Tiba-tiba saja aku terpikir sesuatu yang mungkin bisa sedikit menolong keadaan kami saat ini. Kami hanya membutuhkan dua dari tujuh bendera yang ada. Jadi, kuminta Hapi memasang lima sisanya di sekeliling mobil sebagai hiasan, sedangkan Litan menyiapkan genset dan sound system.
Juis memandang keduanya bergantian sebelum beralih padaku. “Gue ngapain?”
“Siniin hape lu!” Aku asal menyampar ponsel lelaki itu, kemudian memasukkan beberapa lagu khas kemerdekaan ke dalam sebuah playlist—hal ini telah ditentukan oleh OSIS agar semua rombongan kelas bisa sinkron dalam memutar lagu.
Aku mengembalikan ponsel Juis usai memastikannya telah tersambung bluetooth dengan sound system. “Jangan sampai salah, ya! Anak Excellent jadi patokan, kalo lu ngerasa lagu yang diputar kelas kita agak lambat atau kecepetan, langsung sesuaikan aja!”
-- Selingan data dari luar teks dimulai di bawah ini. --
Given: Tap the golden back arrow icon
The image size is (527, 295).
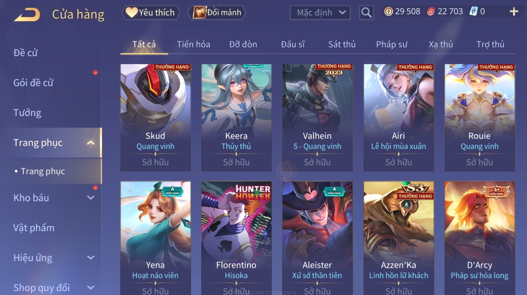Looking at the screenshot, I should pos(27,15).
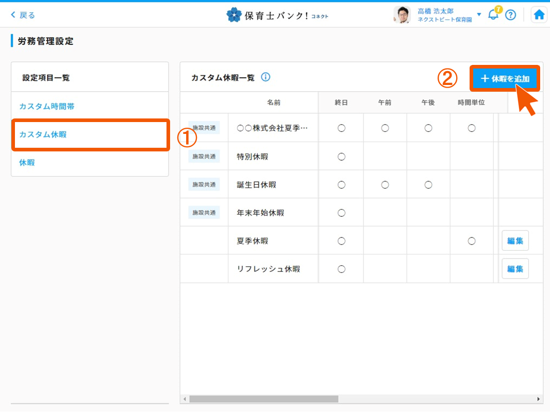The height and width of the screenshot is (412, 550).
Task: Click 編集 for 夏季休暇
Action: tap(515, 241)
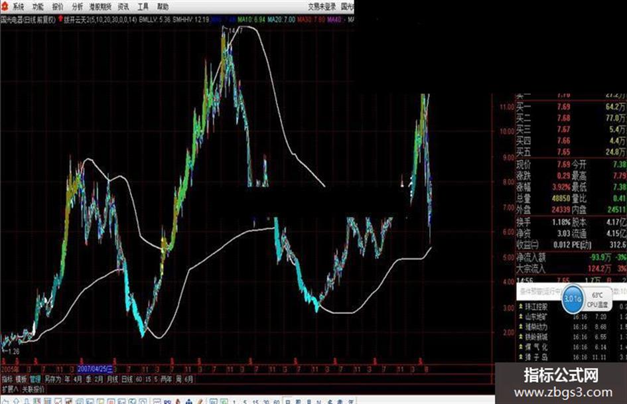Click the 15-minute toolbar button at bottom

tap(255, 401)
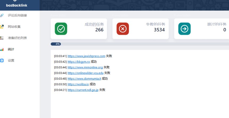This screenshot has width=229, height=118.
Task: Click the prepared list icon
Action: (x=2, y=38)

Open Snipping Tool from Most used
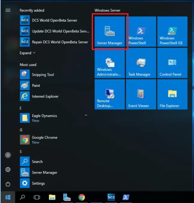43,75
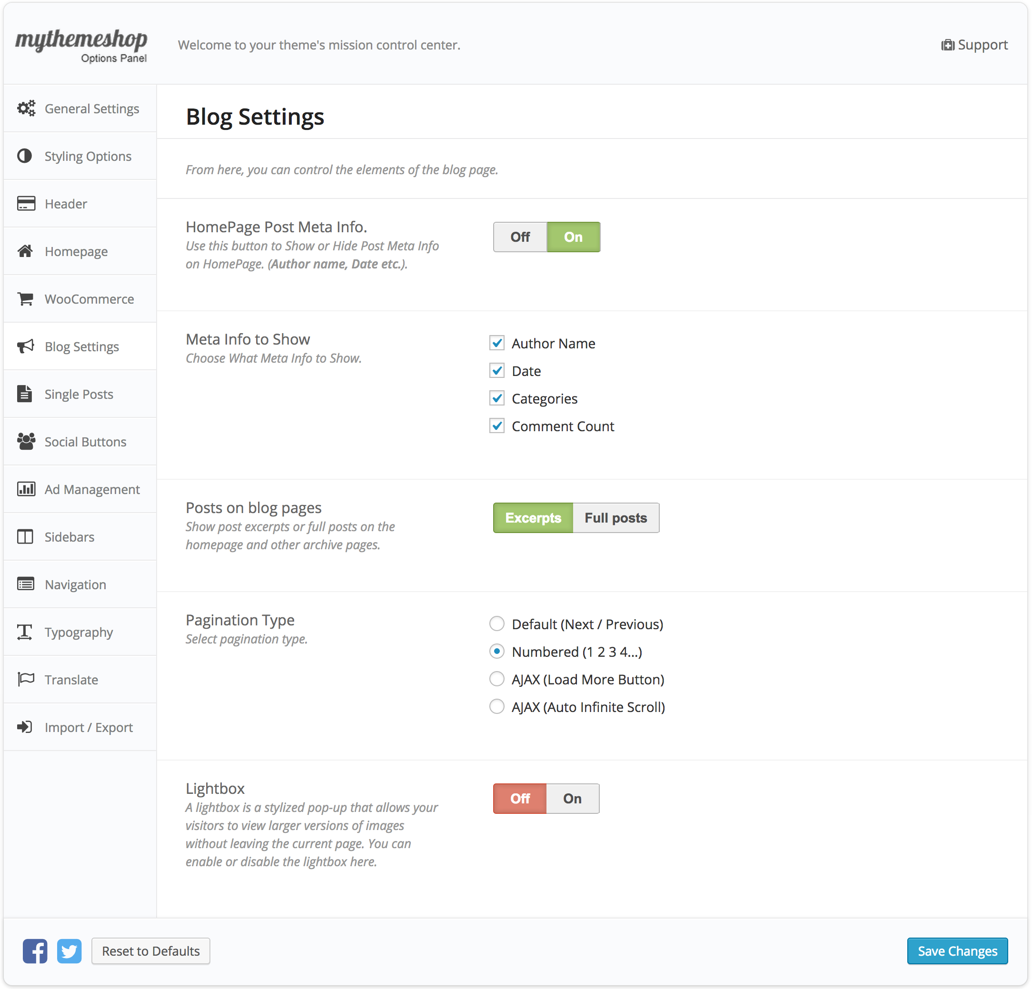Click the Homepage house icon
Image resolution: width=1032 pixels, height=989 pixels.
[25, 251]
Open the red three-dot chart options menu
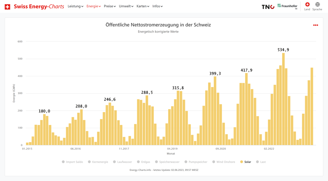328x181 pixels. pos(316,25)
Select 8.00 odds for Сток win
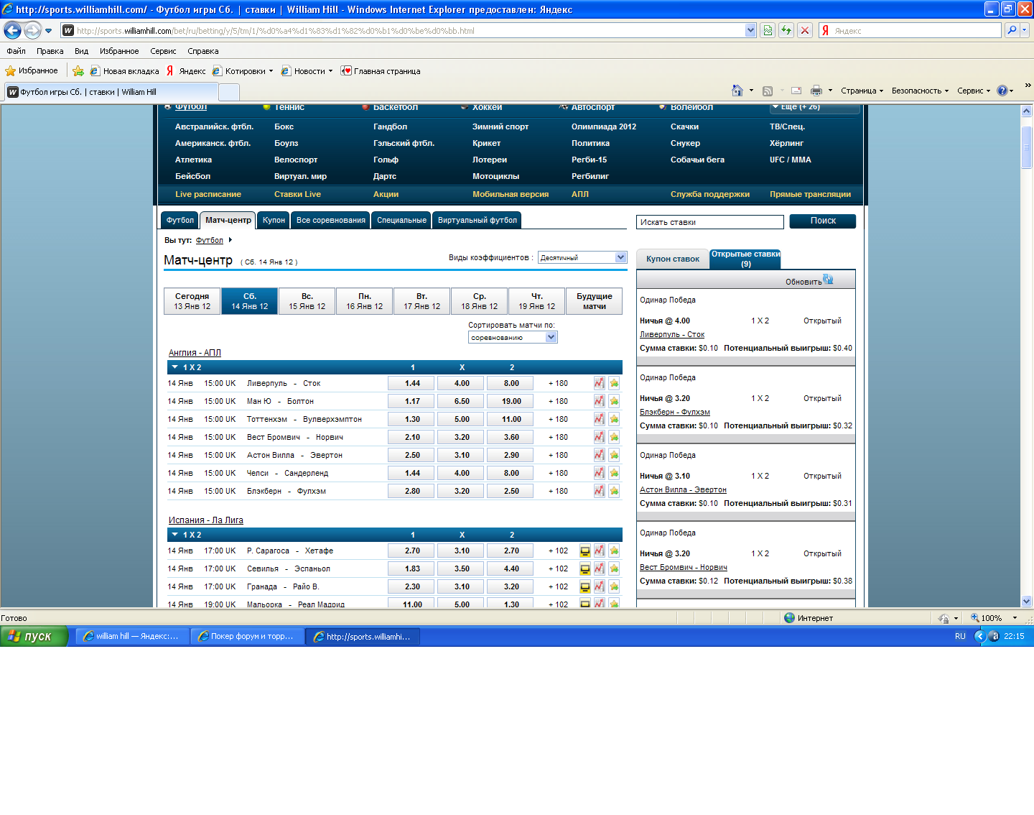1034x815 pixels. 511,383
Juis mengangguk paham. “Oh, ya! Yang, lu di belakang ‘kan sama gue—”
“Sound system udah kelar,” seru Litan. “Siniin kunci mobil lu, Ju! Gue yang nyetir.” Dia segera mendapat benda permintaannya tanpa keraguan dari sang pemilik. “Hapi, lu di belakang sama Juis! Kay, sama gue di depan!”
“Loh!” Juis agaknya menyesal telah memberikan kunci mobil pada Litan barusan.
Litan tak peduli. Dia memberi kode menggunakan tangan agar duduk di sebelah kursi pengemudi, yang langsung kuturuti. Aku menengok jendela, terkekeh kecil melihat perdebatan di luar.
“Gue juga mau duduk!” Juis hendak membuka pintu penumpang.